# [Problem statement]
Transcribe exactly the lines that begin the material and continue through the line containing "Given: Focus the 问题描述 text area". Leave out whatever follows.

# [Records supplied]
^^^^^^^^
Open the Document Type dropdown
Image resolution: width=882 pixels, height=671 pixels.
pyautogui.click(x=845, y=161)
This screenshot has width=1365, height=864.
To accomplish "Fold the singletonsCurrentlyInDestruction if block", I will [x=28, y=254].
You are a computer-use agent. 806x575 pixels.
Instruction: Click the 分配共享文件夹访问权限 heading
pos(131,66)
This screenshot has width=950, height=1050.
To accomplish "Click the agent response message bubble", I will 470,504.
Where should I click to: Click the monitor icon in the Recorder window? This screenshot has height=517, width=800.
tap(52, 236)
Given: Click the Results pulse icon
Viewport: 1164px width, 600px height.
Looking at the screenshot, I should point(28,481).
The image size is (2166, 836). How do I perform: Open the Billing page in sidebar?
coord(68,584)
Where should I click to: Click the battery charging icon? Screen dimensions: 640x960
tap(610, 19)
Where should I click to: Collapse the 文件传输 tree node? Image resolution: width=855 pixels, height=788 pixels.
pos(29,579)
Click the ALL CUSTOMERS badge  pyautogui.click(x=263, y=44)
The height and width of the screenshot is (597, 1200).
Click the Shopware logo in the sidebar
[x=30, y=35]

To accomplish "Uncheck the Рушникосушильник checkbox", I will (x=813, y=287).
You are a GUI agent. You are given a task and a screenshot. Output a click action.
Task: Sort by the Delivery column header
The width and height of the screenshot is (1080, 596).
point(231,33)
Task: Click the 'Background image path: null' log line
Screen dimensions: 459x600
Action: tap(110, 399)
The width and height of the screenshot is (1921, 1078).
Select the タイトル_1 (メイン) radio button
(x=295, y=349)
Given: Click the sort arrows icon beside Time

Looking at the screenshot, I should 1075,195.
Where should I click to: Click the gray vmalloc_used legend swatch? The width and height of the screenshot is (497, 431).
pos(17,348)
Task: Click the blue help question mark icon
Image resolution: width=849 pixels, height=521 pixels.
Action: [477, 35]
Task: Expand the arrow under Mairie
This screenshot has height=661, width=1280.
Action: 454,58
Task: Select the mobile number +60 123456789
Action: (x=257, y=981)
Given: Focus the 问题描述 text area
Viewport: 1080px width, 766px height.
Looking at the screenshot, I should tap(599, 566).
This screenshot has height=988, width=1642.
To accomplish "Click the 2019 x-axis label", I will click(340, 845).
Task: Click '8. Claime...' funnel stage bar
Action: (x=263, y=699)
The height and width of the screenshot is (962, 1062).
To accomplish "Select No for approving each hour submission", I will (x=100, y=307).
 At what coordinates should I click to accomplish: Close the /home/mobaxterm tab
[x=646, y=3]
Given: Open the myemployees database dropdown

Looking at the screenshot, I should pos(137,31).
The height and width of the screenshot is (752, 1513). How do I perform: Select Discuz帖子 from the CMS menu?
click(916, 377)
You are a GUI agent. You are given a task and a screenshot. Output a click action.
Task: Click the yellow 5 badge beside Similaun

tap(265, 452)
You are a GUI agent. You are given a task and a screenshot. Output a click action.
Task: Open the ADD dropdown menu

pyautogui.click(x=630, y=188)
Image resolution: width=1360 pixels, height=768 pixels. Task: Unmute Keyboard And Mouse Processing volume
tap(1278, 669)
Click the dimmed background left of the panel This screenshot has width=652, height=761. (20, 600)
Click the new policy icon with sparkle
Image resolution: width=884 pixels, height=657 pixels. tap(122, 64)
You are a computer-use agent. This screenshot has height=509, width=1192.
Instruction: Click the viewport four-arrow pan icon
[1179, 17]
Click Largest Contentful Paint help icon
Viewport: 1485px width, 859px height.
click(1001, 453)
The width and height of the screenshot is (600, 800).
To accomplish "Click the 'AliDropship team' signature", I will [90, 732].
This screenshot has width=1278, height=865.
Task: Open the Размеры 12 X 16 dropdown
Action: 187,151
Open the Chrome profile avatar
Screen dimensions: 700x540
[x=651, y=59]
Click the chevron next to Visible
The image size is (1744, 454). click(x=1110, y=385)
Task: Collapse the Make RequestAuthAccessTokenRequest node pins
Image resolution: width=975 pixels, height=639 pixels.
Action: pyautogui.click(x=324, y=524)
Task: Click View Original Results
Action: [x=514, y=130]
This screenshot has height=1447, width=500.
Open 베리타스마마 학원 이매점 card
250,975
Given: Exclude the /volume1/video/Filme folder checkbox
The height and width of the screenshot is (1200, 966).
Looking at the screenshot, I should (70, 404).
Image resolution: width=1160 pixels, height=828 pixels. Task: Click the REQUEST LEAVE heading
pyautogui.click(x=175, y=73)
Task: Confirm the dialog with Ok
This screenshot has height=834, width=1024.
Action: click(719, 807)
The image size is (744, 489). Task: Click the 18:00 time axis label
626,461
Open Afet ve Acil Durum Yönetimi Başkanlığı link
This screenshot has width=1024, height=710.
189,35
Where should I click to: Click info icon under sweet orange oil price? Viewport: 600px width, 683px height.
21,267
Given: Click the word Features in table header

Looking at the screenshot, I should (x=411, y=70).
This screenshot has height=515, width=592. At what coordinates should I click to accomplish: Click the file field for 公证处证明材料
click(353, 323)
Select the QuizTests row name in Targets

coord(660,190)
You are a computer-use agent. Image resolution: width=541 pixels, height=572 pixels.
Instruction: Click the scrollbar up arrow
^^^^^^^^
# [Response]
Open the Document Type dropdown
Image resolution: width=882 pixels, height=671 pixels.
pyautogui.click(x=845, y=161)
This screenshot has width=1365, height=864.
To accomplish "Fold the singletonsCurrentlyInDestruction if block", I will [x=28, y=254].
You are a computer-use agent. 806x575 pixels.
Instruction: Click the 分配共享文件夹访问权限 heading
pos(131,66)
This screenshot has width=950, height=1050.
To accomplish "Click the agent response message bubble", I will 470,504.
Where should I click to: Click the monitor icon in the Recorder window? This screenshot has height=517, width=800.
tap(52, 236)
Given: Click the Results pulse icon
Viewport: 1164px width, 600px height.
Looking at the screenshot, I should point(28,481).
The image size is (2166, 836). How do I perform: Open the Billing page in sidebar?
coord(68,584)
Where should I click to: Click the battery charging icon? Screen dimensions: 640x960
tap(610, 19)
Where should I click to: Collapse the 文件传输 tree node? Image resolution: width=855 pixels, height=788 pixels.
pos(29,579)
Click the ALL CUSTOMERS badge  pyautogui.click(x=263, y=44)
The height and width of the screenshot is (597, 1200).
Click the Shopware logo in the sidebar
[x=30, y=35]

To accomplish "Uncheck the Рушникосушильник checkbox", I will (x=813, y=287).
You are a GUI agent. You are given a task and a screenshot. Output a click action.
Task: Sort by the Delivery column header
The width and height of the screenshot is (1080, 596).
point(231,33)
Task: Click the 'Background image path: null' log line
Screen dimensions: 459x600
Action: tap(110, 399)
The width and height of the screenshot is (1921, 1078).
Select the タイトル_1 (メイン) radio button
(x=295, y=349)
Given: Click the sort arrows icon beside Time

Looking at the screenshot, I should 1075,195.
Where should I click to: Click the gray vmalloc_used legend swatch? The width and height of the screenshot is (497, 431).
pos(17,348)
Task: Click the blue help question mark icon
Image resolution: width=849 pixels, height=521 pixels.
Action: [477, 35]
Task: Expand the arrow under Mairie
This screenshot has height=661, width=1280.
Action: 454,58
Task: Select the mobile number +60 123456789
Action: (x=257, y=981)
Given: Focus the 问题描述 text area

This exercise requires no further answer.